Work item.
After locating "You are a computer-use" in the listing below, copy that line and each one after it exactly, ending with the line that has "Instruction: Open the Help toolbar icon".

Extracted records.
========================================

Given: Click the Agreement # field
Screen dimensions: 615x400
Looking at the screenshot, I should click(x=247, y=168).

========================================

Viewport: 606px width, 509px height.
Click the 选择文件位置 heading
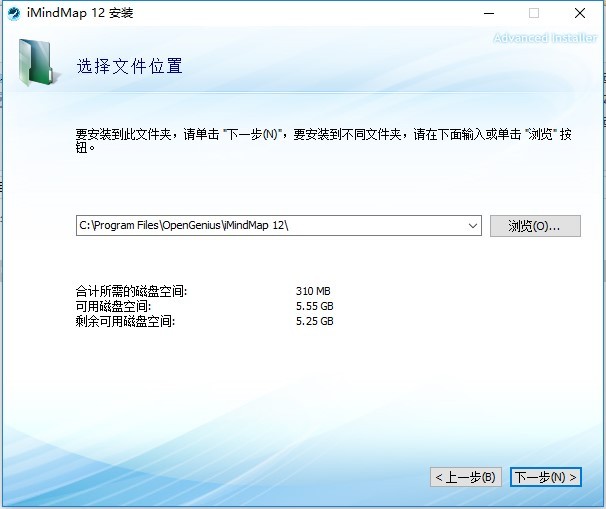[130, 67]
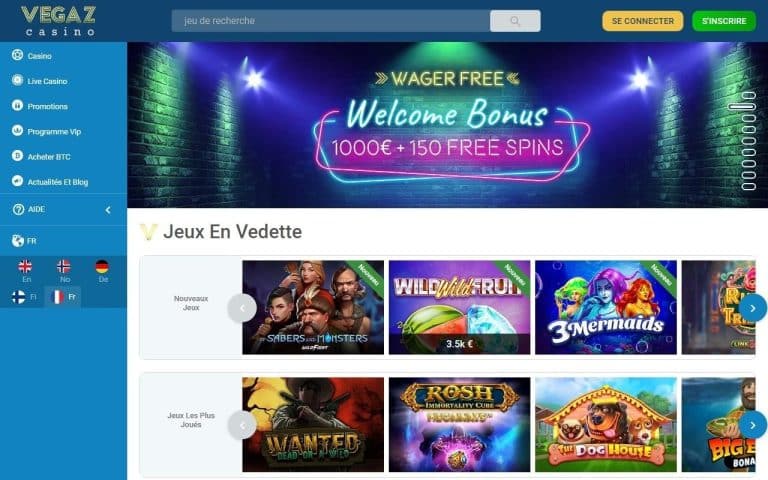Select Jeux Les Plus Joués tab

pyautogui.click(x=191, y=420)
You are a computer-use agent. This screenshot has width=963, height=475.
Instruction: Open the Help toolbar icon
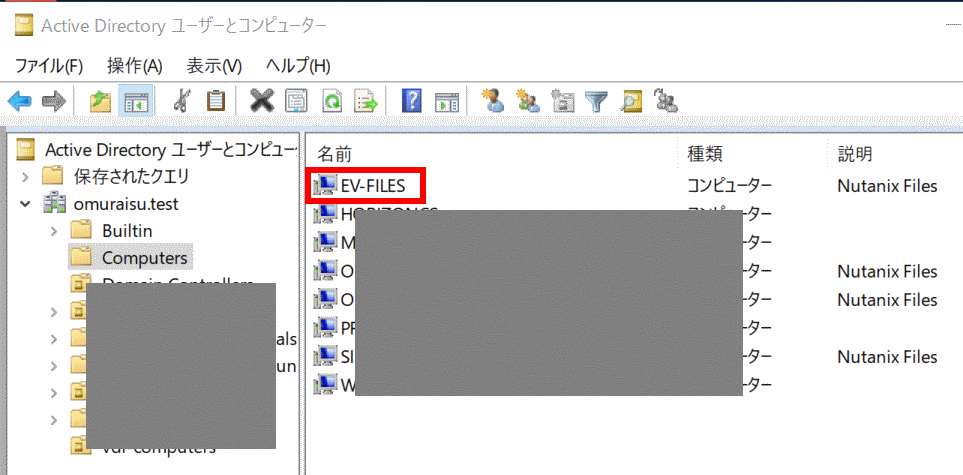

========================================

Answer space.
You are a computer-use agent. This screenshot has width=963, height=475.
Instruction: Open the Help toolbar icon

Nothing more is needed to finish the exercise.